_PAGE_
Any Insights on John Hancock's "Performance LTC" Policies?

By what? Based on what the person selling MassMutual tells me ("We probably won't raise rates") or what the person selling JH tells me ("We probably won't raise rates by much")?

I know MM hasn't raised rates on their policyholders, but they've also been selling LTC for only 15 years, if I understand correctly. Given that most of those policies were probably sold to people 50-65 years old, those folks are now 70-85. In other words, just starting to cash in those policies. "Past performance is no guarantee of future returns," as they say. Is anyone here ready to guarantee they won't have to jack up rates on policyholders over the next 25 years?

Maybe JH's Performance LTC is "smoke & mirrors," but that's why I'm here: to find out how is it smoke and mirrors?

Can we not have a discussion on the merits/risks of the two programs rather than just saying "Buy this" or "Buy that" or "this is a worthless thread"?

No reason to have a discussion on this topic.

_DATA EXTRACT_
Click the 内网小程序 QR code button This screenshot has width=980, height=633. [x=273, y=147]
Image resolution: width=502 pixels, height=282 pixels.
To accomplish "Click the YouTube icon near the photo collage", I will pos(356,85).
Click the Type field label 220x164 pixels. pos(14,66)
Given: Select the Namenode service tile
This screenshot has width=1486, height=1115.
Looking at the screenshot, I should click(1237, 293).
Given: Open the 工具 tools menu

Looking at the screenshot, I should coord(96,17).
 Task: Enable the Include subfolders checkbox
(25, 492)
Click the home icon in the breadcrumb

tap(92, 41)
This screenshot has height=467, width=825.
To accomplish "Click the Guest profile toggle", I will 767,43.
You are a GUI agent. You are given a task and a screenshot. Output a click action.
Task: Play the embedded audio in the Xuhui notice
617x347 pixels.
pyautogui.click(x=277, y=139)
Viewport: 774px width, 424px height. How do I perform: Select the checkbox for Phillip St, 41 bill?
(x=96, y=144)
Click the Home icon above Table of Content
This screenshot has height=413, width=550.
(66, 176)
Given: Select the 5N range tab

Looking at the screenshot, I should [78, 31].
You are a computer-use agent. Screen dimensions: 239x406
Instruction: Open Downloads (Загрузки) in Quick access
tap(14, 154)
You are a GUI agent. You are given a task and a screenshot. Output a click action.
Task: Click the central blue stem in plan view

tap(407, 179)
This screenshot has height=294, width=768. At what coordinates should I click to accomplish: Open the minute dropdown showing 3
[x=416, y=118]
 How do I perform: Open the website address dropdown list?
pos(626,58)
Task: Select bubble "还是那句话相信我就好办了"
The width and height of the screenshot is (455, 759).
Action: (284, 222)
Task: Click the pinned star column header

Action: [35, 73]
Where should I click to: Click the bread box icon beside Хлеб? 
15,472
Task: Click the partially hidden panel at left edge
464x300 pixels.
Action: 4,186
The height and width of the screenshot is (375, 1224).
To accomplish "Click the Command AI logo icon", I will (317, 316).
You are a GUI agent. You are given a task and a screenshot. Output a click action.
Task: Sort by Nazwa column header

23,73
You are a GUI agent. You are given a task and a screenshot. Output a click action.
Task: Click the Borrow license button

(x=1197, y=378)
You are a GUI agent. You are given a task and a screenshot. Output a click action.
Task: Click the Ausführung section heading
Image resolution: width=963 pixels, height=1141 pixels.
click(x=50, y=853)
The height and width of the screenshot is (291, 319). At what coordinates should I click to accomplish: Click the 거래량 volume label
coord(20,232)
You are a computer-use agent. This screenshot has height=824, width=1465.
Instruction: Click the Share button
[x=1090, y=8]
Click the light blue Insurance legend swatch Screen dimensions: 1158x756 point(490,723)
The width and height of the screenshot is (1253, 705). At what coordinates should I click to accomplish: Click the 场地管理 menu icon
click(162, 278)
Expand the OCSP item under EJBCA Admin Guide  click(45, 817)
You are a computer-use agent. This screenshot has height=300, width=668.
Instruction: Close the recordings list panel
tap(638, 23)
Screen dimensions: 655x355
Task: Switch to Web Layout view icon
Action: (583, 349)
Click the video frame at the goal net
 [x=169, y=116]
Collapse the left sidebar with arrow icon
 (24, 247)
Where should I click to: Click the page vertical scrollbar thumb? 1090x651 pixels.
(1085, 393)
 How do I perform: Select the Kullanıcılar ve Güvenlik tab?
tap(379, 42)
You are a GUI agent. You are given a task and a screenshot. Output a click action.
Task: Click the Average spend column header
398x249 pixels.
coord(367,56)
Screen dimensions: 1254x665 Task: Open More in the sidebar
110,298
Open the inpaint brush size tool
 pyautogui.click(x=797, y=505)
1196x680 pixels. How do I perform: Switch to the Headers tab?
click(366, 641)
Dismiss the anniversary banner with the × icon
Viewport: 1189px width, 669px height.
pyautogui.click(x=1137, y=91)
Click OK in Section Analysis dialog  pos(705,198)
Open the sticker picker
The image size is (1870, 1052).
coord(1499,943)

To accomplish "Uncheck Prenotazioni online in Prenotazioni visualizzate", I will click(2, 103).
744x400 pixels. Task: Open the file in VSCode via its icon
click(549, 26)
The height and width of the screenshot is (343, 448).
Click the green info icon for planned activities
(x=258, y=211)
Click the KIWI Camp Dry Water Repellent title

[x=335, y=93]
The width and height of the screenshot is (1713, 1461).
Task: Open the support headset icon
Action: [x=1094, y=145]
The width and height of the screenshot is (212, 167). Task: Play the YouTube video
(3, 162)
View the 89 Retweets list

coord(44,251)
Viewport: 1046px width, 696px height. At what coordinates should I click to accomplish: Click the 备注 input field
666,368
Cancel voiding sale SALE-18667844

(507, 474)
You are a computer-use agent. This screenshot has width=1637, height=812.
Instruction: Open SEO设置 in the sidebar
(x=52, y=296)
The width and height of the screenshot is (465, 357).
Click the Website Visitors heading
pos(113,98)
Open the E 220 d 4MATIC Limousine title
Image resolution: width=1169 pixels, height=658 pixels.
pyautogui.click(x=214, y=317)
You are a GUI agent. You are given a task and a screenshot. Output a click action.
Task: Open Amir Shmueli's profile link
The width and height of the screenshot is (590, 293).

_TO-DO LIST_
#1 Answer these from the post on long-term care policies:
(a) What does the person selling MassMutual say about rates?
(b) For how many years does the writer understand MassMutual has been selling LTC?
(c) What age range does the writer think most of those policies were sold to?
#2 Copy word for word the stretch of the post on long-term care policies from "By what? Based" through "next 25 years?".

_TASK RESULTS_
#1
(a) "We probably won't raise rates"
(b) 15 years
(c) 50-65 years old

#2
By what? Based on what the person selling MassMutual tells me ("We probably won't raise rates") or what the person selling JH tells me ("We probably won't raise rates by much")?

I know MM hasn't raised rates on their policyholders, but they've also been selling LTC for only 15 years, if I understand correctly. Given that most of those policies were probably sold to people 50-65 years old, those folks are now 70-85. In other words, just starting to cash in those policies. "Past performance is no guarantee of future returns," as they say. Is anyone here ready to guarantee they won't have to jack up rates on policyholders over the next 25 years?